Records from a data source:
▼

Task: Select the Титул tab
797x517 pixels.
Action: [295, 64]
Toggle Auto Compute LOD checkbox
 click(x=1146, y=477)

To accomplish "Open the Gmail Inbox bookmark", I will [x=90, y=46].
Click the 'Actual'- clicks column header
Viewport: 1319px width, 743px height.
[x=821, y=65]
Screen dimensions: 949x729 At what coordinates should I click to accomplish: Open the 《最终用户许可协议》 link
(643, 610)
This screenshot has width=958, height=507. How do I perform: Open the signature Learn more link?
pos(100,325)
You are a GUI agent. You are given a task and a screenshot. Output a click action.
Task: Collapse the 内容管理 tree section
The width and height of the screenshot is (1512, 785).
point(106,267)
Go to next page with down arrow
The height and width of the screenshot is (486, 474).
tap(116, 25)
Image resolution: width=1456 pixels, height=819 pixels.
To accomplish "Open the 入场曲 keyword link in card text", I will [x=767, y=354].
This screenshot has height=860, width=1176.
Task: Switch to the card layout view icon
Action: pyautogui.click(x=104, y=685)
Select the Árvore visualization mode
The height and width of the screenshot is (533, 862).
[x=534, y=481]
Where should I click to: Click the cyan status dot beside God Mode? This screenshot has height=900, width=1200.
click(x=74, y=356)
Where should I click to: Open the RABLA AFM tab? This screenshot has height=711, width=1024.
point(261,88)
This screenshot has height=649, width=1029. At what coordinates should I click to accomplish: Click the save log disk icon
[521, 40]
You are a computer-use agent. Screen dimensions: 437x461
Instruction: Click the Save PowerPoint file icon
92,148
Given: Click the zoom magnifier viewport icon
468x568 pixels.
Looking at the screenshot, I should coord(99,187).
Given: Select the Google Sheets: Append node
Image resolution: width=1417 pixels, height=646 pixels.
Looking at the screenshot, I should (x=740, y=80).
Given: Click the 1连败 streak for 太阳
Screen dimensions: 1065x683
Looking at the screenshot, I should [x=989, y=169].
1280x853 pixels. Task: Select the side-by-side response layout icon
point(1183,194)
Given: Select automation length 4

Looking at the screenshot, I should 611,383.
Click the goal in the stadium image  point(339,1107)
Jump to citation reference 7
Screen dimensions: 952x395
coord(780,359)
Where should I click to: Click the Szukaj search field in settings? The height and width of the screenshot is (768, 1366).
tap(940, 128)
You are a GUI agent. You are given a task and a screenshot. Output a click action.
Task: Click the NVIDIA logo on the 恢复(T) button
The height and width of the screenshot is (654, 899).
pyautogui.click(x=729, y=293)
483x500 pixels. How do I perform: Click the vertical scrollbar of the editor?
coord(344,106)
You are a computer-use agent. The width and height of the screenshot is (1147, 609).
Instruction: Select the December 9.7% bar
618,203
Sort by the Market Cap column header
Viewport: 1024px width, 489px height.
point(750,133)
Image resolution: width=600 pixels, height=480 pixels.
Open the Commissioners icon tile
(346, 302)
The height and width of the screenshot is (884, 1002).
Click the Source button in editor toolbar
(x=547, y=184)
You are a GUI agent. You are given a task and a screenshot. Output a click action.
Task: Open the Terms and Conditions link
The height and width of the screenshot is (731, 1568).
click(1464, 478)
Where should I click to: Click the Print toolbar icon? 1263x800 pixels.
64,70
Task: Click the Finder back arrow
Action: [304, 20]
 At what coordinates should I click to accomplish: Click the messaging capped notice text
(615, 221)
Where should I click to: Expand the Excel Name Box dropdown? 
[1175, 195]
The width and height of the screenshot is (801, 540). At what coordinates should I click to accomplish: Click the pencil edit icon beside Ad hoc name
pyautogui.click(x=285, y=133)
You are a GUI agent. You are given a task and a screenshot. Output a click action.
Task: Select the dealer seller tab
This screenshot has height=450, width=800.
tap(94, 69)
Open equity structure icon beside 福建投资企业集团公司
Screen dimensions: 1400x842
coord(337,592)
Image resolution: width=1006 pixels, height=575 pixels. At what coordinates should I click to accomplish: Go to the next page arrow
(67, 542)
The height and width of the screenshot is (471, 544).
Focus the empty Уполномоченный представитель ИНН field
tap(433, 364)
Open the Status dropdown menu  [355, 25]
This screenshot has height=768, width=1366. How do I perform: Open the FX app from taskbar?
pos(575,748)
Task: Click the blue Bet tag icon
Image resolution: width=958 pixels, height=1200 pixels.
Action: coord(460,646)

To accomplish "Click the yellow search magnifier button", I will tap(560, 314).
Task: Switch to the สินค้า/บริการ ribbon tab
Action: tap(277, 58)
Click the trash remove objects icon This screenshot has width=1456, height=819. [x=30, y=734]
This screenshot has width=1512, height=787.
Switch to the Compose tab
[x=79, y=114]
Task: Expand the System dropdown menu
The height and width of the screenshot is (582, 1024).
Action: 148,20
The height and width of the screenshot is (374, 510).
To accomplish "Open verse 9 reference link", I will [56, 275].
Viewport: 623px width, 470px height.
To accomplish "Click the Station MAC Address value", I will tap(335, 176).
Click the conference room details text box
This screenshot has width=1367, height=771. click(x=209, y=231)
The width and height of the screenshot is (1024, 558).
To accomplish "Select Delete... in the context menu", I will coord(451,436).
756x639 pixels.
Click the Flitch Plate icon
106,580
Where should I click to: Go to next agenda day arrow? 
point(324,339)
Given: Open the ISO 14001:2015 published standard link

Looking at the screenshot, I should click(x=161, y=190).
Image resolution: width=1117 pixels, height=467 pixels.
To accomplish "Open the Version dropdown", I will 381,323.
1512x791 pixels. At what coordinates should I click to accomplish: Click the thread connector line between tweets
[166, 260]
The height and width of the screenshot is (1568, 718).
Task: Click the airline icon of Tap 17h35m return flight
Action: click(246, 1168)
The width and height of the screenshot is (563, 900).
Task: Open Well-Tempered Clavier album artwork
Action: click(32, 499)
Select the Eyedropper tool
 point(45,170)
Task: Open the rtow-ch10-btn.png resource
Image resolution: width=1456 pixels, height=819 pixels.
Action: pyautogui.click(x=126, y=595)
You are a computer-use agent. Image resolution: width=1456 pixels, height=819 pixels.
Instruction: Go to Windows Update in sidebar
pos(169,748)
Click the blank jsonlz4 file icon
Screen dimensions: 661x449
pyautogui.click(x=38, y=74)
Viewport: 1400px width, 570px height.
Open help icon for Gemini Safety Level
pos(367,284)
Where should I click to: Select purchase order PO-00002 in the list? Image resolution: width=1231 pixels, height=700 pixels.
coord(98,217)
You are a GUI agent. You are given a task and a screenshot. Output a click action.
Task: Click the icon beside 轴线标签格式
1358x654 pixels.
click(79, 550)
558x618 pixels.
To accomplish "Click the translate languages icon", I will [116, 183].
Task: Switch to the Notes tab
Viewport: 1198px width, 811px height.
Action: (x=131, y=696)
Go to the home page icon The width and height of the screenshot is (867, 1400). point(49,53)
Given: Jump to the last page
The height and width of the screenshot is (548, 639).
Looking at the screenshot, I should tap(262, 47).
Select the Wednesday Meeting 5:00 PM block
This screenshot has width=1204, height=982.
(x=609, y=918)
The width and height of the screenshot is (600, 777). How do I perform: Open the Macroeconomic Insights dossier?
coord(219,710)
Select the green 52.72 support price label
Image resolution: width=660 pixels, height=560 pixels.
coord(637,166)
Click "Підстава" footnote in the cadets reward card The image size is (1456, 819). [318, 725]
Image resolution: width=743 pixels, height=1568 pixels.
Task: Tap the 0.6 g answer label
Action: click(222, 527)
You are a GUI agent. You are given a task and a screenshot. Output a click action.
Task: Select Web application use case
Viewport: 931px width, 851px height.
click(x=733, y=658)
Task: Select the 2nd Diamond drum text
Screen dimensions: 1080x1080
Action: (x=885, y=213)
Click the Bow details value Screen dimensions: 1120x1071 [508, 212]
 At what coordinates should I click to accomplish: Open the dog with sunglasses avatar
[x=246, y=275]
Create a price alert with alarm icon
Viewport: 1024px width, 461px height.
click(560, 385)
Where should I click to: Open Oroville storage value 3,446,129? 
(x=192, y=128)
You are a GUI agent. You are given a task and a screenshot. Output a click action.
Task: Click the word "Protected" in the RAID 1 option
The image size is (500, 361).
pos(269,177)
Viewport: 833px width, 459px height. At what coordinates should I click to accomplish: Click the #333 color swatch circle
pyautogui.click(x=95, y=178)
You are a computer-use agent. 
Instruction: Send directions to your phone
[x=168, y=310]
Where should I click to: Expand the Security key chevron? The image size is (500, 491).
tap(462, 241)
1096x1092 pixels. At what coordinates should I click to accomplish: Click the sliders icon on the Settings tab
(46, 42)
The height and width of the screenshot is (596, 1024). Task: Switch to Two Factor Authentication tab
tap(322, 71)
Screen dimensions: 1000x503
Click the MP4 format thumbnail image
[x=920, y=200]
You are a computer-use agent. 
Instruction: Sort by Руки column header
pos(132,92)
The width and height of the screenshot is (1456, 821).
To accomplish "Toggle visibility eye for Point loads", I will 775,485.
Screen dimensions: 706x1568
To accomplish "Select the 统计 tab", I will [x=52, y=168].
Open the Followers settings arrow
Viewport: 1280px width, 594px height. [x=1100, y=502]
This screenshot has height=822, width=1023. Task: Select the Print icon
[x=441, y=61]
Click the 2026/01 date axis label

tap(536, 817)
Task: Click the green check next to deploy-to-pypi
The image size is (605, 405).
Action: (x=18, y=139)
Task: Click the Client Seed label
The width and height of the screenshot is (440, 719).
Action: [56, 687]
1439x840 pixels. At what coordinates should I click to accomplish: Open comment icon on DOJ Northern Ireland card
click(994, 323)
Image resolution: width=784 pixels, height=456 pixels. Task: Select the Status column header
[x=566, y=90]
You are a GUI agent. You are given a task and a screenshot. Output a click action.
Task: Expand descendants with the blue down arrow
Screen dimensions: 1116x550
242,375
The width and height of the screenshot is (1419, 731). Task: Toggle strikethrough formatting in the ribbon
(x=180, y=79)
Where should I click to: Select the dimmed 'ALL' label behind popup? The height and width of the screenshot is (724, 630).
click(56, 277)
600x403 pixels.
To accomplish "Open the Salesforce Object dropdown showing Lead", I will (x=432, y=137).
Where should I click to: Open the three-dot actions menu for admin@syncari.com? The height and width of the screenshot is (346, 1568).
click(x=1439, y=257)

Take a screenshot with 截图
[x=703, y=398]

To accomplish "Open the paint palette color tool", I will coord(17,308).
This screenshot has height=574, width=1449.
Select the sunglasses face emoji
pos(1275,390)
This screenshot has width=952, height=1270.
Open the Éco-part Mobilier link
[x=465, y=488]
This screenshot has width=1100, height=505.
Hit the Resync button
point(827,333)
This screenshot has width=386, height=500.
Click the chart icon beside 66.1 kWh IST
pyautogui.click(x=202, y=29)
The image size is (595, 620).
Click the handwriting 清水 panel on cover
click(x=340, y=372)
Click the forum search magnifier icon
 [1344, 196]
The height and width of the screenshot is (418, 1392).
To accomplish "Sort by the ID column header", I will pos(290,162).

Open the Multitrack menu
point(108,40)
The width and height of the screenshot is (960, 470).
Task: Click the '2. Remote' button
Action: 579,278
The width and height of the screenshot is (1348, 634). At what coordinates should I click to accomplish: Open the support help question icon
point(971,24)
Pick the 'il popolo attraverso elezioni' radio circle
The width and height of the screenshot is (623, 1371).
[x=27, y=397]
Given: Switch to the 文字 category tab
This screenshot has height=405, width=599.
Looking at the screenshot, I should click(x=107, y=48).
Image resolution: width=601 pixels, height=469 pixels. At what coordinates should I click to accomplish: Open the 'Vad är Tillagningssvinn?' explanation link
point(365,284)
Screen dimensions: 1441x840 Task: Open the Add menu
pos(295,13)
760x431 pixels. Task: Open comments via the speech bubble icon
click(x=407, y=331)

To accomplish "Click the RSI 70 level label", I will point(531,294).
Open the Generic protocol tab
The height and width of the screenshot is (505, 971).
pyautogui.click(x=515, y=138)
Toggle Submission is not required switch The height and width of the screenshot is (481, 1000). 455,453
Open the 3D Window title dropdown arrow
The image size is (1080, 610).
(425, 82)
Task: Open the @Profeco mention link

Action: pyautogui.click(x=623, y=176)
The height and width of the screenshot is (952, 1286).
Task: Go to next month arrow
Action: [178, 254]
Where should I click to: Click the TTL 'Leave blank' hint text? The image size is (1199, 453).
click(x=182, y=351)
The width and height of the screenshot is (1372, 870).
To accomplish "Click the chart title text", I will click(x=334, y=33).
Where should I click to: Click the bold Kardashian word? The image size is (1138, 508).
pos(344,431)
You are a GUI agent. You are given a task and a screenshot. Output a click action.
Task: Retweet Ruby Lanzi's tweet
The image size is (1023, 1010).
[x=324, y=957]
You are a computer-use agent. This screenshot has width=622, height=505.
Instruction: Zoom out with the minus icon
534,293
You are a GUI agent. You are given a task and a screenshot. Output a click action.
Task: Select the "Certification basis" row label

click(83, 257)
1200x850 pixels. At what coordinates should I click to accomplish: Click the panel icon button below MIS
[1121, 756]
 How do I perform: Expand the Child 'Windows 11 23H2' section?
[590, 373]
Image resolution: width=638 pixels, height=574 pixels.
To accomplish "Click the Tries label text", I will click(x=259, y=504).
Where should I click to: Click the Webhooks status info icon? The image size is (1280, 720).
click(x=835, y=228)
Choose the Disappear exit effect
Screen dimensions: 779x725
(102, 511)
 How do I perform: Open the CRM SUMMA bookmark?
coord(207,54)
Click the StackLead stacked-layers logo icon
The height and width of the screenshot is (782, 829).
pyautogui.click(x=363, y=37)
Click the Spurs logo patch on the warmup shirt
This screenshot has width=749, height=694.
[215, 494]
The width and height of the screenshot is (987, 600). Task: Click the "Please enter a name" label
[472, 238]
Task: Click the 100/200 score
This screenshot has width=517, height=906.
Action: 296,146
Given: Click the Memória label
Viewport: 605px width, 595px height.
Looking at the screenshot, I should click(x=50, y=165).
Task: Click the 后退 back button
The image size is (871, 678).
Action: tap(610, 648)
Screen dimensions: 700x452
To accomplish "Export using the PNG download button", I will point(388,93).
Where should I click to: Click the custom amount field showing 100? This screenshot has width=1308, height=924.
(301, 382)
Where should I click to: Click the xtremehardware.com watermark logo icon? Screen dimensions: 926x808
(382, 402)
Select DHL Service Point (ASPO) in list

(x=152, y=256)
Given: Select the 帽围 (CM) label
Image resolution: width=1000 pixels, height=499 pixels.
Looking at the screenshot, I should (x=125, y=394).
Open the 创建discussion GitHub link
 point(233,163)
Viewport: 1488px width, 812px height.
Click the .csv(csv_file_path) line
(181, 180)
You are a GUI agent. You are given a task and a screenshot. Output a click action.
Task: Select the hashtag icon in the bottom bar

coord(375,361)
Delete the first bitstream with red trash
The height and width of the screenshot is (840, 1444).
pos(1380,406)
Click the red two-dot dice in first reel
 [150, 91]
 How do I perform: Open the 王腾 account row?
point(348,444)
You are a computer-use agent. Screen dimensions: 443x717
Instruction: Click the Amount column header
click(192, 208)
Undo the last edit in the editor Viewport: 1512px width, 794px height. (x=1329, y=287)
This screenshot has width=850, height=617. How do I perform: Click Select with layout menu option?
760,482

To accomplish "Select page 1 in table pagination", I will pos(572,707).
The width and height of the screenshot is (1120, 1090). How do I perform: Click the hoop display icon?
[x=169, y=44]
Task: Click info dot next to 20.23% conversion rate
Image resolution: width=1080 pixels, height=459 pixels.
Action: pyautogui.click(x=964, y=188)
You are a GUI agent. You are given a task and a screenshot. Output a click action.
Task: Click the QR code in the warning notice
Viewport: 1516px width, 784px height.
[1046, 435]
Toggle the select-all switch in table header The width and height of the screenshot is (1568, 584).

▲

*WHAT YOU SHOULD DO:* Print the lines of the listing exactly as they appear, beginning with the line that contains "1200x850 pixels. At" and ending with the line that contains "will click(x=259, y=504).", both included.

*SOLUTION FOR THIS PROBLEM:*
1200x850 pixels. At what coordinates should I click to accomplish: Click the panel icon button below MIS
[1121, 756]
 How do I perform: Expand the Child 'Windows 11 23H2' section?
[590, 373]
Image resolution: width=638 pixels, height=574 pixels.
To accomplish "Click the Tries label text", I will click(x=259, y=504).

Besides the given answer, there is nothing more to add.